File name: xccov-to-sonarqube-generic.sh

#!/usr/bin/env bash
set -euo pipefail

function convert_file {
  local xccovarchive_file="$1"
  local file_name="$2"
  echo "  <file path=\"$file_name\">"
  local line_coverage_cmd="xcrun xccov view"
  if [[ $@ == *".xcresult"* ]]; then
    line_coverage_cmd="$line_coverage_cmd --archive"
  fi
  line_coverage_cmd="$line_coverage_cmd --file \"$file_name\" \"$xccovarchive_file\""
  eval $line_coverage_cmd | \
    sed -n '
    s/^ *\([0-9][0-9]*\): 0.*$/    <lineToCover lineNumber="\1" covered="false"\/>/p;
    s/^ *\([0-9][0-9]*\): [1-9].*$/    <lineToCover lineNumber="\1" covered="true"\/>/p
    '
  echo '  </file>'
}

function xccov_to_generic {
  echo '<coverage version="1">'
  for xccovarchive_file in "$@"; do
    local file_list_cmd="xcrun xccov view"
    if [[ $@ == *".xcresult"* ]]; then
      file_list_cmd="$file_list_cmd --archive"
    fi
    file_list_cmd="$file_list_cmd --file-list \"$xccovarchive_file\""
    eval $file_list_cmd | while read -r file_name; do
      convert_file "$xccovarchive_file" "$file_name"
    done
  done
  echo '</coverage>'
}

xccov_to_generic "$@"

Run this script using:

bash xccov-to-sonarqube-generic.sh Build/Logs/Test/*.xcresult/ > sonarqube-generic-coverage.xml

Pass the result to SonarQube by specifying the following properties:

-Dsonar.cfamily.build-wrapper-output.bypass=true \
-Dsonar.coverageReportPaths=sonarqube-generic-coverage.xml \
-Dsonar.c.file.suffixes=- \
-Dsonar.cpp.file.suffixes=- \
-Dsonar.objc.file.suffixes=-

And that’s it! We have successfully integrated SonarQube with Codemagic to run for both Android and iOS projects. Before we wrap up, let’s discuss two minor details you may have noticed in the YAML configurations above that are related to automatic triggering and caching.

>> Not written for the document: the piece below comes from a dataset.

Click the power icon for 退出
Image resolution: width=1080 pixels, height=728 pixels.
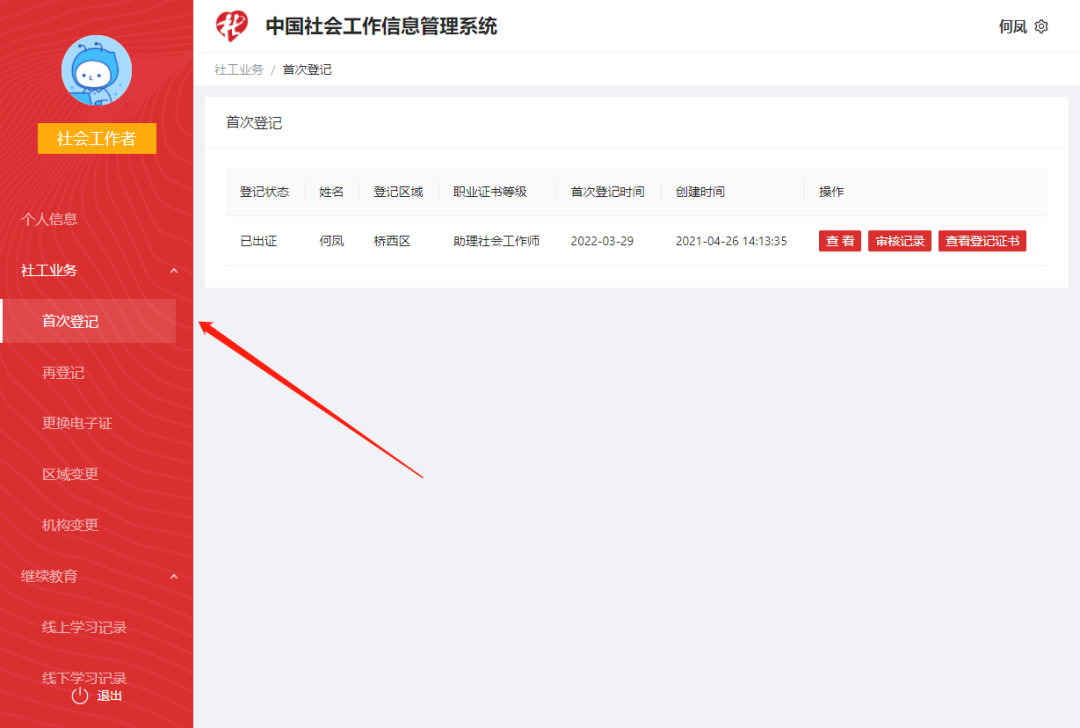[80, 695]
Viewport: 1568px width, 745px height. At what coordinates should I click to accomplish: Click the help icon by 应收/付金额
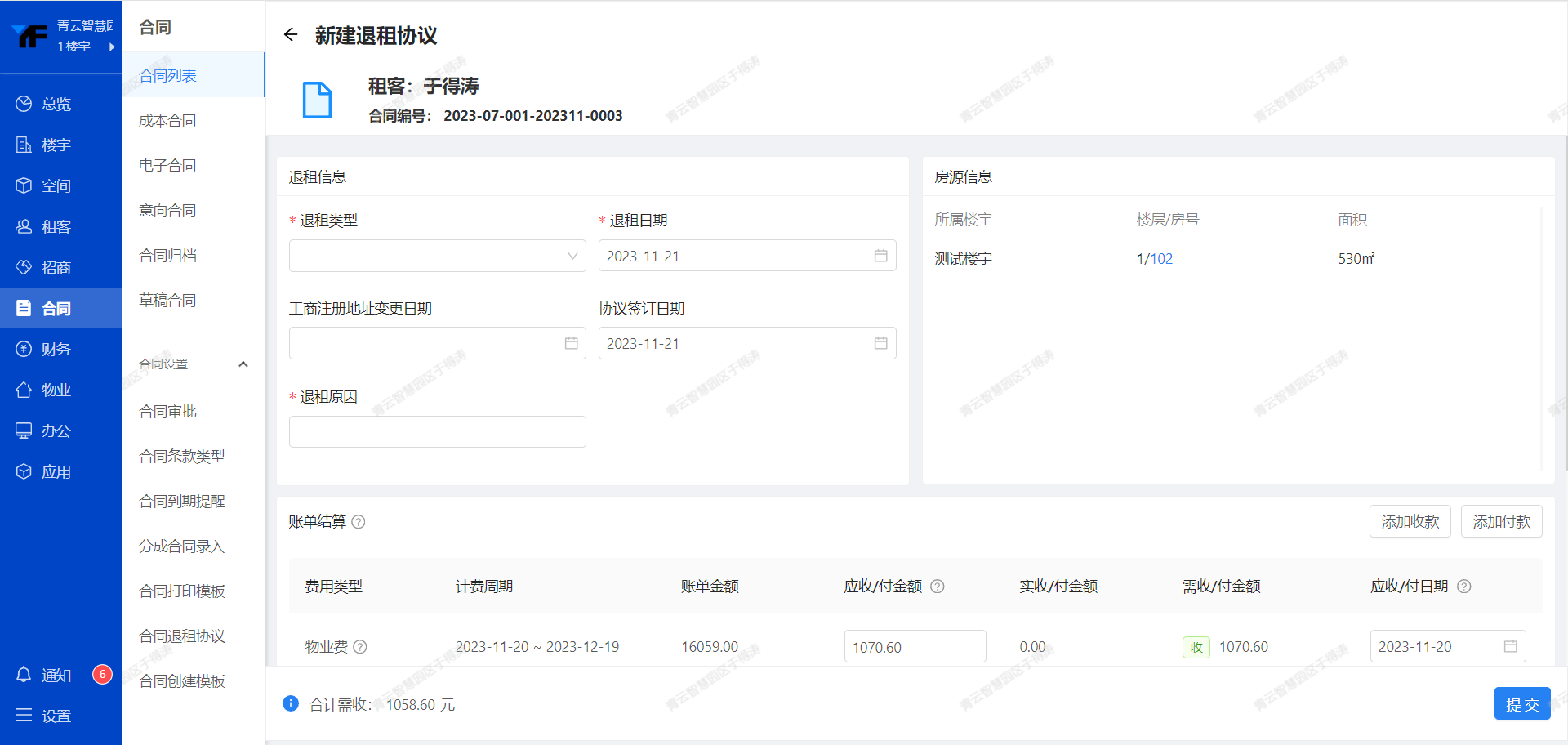coord(938,587)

Automatically detecting pull requests

For SonarQube to automatically detect pull requests when using Codemagic, you need to add an event in the triggering section of your codemagic.yaml file, as shown in the following snippet:

    triggering:
      events:
        - pull_request

You may have noticed this in the YAML scripts above. But that’s not all: For triggering to work, you also need to set up a webhook between Codemagic and your repository (e.g., Bitbucket, GitHub).

Caching the .sonar folder

Caching the .sonar folder will save build time on subsequent analyses. To do this, add the following snippet to your codemagic.yaml file:

    cache:
      cache_paths:
        - ~/.sonar

Conclusion

Integrating SonarQube with Codemagic is really simple when using the codemagic.yaml file. In this post, we have covered the basic configuration needed to generate the code analysis report, but there are various other properties that you can specify using SonarQube, especially with SonarQube Developer Edition. However, even the free tier may be enough to significantly improve the code quality of your project by automating reporting with SonarQube and Codemagic.